(AIM OF THE TASK):
Lay out every line of the listing from the one containing "Click the 4.0 GYWH wire cell" down to the end of the listing as a Markdown table with the columns No. and Line, numbering the rows and leaving out blank lines. Omit the pictures from the answer.

(STORED RECORDS):
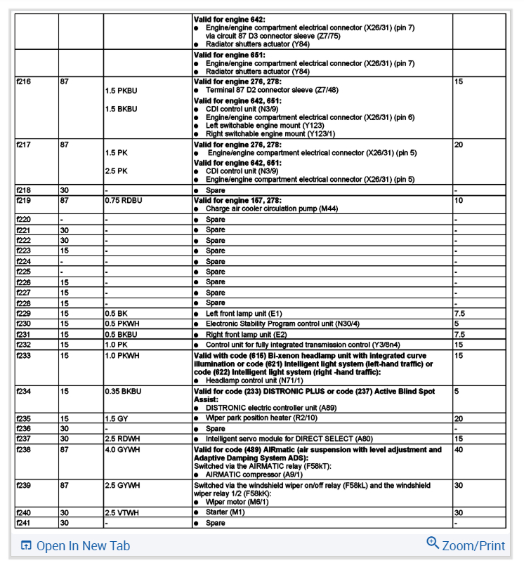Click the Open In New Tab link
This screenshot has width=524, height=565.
75,545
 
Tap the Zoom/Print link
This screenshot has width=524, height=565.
465,545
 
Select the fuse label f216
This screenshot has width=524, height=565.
23,82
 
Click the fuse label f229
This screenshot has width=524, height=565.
23,313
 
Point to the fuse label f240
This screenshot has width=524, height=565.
23,512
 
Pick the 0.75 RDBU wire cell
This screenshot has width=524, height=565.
123,200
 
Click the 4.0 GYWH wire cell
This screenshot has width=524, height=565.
123,450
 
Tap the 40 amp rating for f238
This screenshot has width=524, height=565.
459,450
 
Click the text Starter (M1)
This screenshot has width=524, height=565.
224,512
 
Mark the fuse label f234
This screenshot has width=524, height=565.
23,391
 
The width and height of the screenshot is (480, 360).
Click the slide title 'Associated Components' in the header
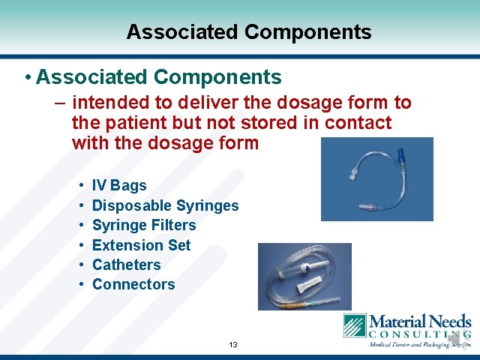[248, 32]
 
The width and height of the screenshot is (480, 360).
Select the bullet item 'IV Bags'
[119, 185]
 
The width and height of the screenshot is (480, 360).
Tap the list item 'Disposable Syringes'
[165, 206]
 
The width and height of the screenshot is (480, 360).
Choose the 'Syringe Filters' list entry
[143, 225]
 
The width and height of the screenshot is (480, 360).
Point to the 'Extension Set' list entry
[141, 245]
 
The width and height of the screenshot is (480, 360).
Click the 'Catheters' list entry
[126, 265]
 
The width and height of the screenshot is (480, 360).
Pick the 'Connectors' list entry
[133, 284]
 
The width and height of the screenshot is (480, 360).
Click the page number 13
[232, 345]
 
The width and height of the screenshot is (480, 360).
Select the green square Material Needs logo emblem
[355, 326]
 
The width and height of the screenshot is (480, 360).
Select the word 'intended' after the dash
[108, 103]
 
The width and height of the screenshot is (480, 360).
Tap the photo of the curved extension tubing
[376, 179]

(WRITTEN SOLUTION):
| No. | Line |
|---|---|
| 1 | Click the 4.0 GYWH wire cell |
| 2 | This screenshot has width=524, height=565. |
| 3 | 123,450 |
| 4 | Tap the 40 amp rating for f238 |
| 5 | This screenshot has width=524, height=565. |
| 6 | 459,450 |
| 7 | Click the text Starter (M1) |
| 8 | This screenshot has width=524, height=565. |
| 9 | 224,512 |
| 10 | Mark the fuse label f234 |
| 11 | This screenshot has width=524, height=565. |
| 12 | 23,391 |
| 13 | The width and height of the screenshot is (480, 360). |
| 14 | Click the slide title 'Associated Components' in the header |
| 15 | [248, 32] |
| 16 | The width and height of the screenshot is (480, 360). |
| 17 | Select the bullet item 'IV Bags' |
| 18 | [119, 185] |
| 19 | The width and height of the screenshot is (480, 360). |
| 20 | Tap the list item 'Disposable Syringes' |
| 21 | [165, 206] |
| 22 | The width and height of the screenshot is (480, 360). |
| 23 | Choose the 'Syringe Filters' list entry |
| 24 | [143, 225] |
| 25 | The width and height of the screenshot is (480, 360). |
| 26 | Point to the 'Extension Set' list entry |
| 27 | [141, 245] |
| 28 | The width and height of the screenshot is (480, 360). |
| 29 | Click the 'Catheters' list entry |
| 30 | [126, 265] |
| 31 | The width and height of the screenshot is (480, 360). |
| 32 | Pick the 'Connectors' list entry |
| 33 | [133, 284] |
| 34 | The width and height of the screenshot is (480, 360). |
| 35 | Click the page number 13 |
| 36 | [232, 345] |
| 37 | The width and height of the screenshot is (480, 360). |
| 38 | Select the green square Material Needs logo emblem |
| 39 | [355, 326] |
| 40 | The width and height of the screenshot is (480, 360). |
| 41 | Select the word 'intended' after the dash |
| 42 | [108, 103] |
| 43 | The width and height of the screenshot is (480, 360). |
| 44 | Tap the photo of the curved extension tubing |
| 45 | [376, 179] |